→ **DATASET CONTENT**:
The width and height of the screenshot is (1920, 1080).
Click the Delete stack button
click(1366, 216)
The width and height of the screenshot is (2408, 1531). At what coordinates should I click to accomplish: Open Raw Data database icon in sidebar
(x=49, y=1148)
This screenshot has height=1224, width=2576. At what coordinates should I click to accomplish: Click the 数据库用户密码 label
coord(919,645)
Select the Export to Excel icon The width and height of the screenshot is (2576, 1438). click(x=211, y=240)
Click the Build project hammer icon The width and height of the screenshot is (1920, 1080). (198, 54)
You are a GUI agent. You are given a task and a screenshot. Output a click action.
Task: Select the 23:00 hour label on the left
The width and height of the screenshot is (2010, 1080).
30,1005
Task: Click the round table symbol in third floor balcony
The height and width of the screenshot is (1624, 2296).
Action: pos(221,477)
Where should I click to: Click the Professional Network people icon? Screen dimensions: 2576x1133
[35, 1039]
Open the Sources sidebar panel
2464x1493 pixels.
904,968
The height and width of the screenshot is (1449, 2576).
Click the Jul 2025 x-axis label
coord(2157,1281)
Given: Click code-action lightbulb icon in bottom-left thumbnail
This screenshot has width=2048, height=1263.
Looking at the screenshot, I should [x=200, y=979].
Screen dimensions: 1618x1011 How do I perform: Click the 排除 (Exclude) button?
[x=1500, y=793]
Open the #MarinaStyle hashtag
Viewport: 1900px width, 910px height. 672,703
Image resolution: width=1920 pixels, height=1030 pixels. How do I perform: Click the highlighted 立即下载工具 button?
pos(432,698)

→ **TASK BRIEF**: Each line of the data above is to be set down exactly.

→ **RESPONSE TO THE EXERCISE**:
The width and height of the screenshot is (1920, 1080).
Click the Delete stack button
click(1366, 216)
The width and height of the screenshot is (2408, 1531). At what coordinates should I click to accomplish: Open Raw Data database icon in sidebar
(x=49, y=1148)
This screenshot has height=1224, width=2576. At what coordinates should I click to accomplish: Click the 数据库用户密码 label
coord(919,645)
Select the Export to Excel icon The width and height of the screenshot is (2576, 1438). click(x=211, y=240)
Click the Build project hammer icon The width and height of the screenshot is (1920, 1080). (198, 54)
You are a GUI agent. You are given a task and a screenshot. Output a click action.
Task: Select the 23:00 hour label on the left
The width and height of the screenshot is (2010, 1080).
30,1005
Task: Click the round table symbol in third floor balcony
The height and width of the screenshot is (1624, 2296).
Action: pos(221,477)
Where should I click to: Click the Professional Network people icon? Screen dimensions: 2576x1133
[35, 1039]
Open the Sources sidebar panel
2464x1493 pixels.
904,968
The height and width of the screenshot is (1449, 2576).
Click the Jul 2025 x-axis label
coord(2157,1281)
Given: Click code-action lightbulb icon in bottom-left thumbnail
This screenshot has width=2048, height=1263.
Looking at the screenshot, I should [x=200, y=979].
Screen dimensions: 1618x1011 How do I perform: Click the 排除 (Exclude) button?
[x=1500, y=793]
Open the #MarinaStyle hashtag
Viewport: 1900px width, 910px height. 672,703
Image resolution: width=1920 pixels, height=1030 pixels. How do I perform: Click the highlighted 立即下载工具 button?
pos(432,698)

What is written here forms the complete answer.